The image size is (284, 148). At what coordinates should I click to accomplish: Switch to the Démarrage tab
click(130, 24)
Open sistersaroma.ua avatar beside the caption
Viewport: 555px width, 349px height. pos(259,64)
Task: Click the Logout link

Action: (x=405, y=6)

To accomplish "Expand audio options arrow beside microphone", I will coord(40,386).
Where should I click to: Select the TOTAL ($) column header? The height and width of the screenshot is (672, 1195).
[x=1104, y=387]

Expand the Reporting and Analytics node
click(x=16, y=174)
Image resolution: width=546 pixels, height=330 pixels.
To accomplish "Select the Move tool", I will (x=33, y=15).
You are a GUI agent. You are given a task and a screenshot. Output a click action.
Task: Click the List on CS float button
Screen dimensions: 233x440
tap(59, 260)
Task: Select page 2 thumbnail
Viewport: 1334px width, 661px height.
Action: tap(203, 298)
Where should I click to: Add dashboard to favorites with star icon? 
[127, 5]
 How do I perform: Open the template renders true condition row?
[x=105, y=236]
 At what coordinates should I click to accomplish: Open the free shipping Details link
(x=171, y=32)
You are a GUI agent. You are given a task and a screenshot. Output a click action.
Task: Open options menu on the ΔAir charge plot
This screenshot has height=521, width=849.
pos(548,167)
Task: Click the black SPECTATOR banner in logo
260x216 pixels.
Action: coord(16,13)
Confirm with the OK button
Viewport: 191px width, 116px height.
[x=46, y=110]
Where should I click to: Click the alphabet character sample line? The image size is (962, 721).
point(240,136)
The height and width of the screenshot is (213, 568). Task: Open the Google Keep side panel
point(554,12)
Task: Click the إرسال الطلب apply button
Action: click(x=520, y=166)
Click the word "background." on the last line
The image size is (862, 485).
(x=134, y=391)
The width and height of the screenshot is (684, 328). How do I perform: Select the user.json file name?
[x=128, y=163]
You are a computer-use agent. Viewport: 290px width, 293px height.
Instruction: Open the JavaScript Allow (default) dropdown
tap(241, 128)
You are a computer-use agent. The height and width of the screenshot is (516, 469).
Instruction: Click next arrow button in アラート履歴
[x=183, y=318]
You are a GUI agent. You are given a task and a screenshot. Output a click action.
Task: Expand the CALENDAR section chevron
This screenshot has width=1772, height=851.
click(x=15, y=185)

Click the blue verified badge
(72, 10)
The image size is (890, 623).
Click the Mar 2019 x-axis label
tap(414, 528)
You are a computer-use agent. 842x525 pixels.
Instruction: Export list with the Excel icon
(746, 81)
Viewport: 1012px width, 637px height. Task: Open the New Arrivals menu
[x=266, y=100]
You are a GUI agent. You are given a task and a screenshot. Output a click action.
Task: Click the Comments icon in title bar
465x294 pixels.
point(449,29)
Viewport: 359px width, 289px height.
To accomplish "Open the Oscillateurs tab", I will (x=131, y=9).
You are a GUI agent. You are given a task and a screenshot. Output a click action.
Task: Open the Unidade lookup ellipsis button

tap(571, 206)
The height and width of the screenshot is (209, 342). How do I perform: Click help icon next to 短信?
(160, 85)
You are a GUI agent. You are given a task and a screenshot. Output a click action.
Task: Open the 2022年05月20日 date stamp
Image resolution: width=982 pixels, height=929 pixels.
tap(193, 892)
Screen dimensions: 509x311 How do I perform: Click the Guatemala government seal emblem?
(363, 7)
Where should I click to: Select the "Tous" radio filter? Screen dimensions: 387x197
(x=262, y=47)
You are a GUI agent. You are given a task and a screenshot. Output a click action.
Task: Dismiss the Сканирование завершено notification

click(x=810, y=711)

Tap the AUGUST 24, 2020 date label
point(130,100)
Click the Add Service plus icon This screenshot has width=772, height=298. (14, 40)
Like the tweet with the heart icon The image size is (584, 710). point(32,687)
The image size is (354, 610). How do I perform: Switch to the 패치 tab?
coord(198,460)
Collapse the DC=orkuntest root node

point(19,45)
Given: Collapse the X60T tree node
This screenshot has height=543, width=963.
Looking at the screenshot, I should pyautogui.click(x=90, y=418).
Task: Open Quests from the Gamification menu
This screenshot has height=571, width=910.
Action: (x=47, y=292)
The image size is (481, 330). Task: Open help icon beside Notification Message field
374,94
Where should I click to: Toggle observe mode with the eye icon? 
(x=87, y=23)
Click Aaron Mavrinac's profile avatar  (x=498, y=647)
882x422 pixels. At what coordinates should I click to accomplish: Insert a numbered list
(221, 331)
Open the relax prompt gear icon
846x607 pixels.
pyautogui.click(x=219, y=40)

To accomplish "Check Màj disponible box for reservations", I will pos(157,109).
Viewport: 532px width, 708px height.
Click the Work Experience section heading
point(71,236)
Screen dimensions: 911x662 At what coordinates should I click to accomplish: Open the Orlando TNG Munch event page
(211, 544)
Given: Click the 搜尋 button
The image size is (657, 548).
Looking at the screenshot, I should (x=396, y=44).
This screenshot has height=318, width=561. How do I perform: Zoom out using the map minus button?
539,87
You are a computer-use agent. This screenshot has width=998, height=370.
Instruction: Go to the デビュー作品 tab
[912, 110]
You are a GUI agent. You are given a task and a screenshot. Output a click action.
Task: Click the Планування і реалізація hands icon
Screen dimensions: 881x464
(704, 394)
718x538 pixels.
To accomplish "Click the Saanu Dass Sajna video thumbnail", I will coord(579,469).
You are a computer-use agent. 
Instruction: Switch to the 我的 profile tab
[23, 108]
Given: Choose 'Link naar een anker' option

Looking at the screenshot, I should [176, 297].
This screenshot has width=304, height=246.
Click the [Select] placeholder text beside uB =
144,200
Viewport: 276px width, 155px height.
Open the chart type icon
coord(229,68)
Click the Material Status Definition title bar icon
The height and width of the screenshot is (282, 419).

_ _ _ _ _

Activity ▸
If the string "title" appears in a line of the entries, report the line.

Answer to this exercise ▸
Task: Click the Comments icon in title bar
Click the Material Status Definition title bar icon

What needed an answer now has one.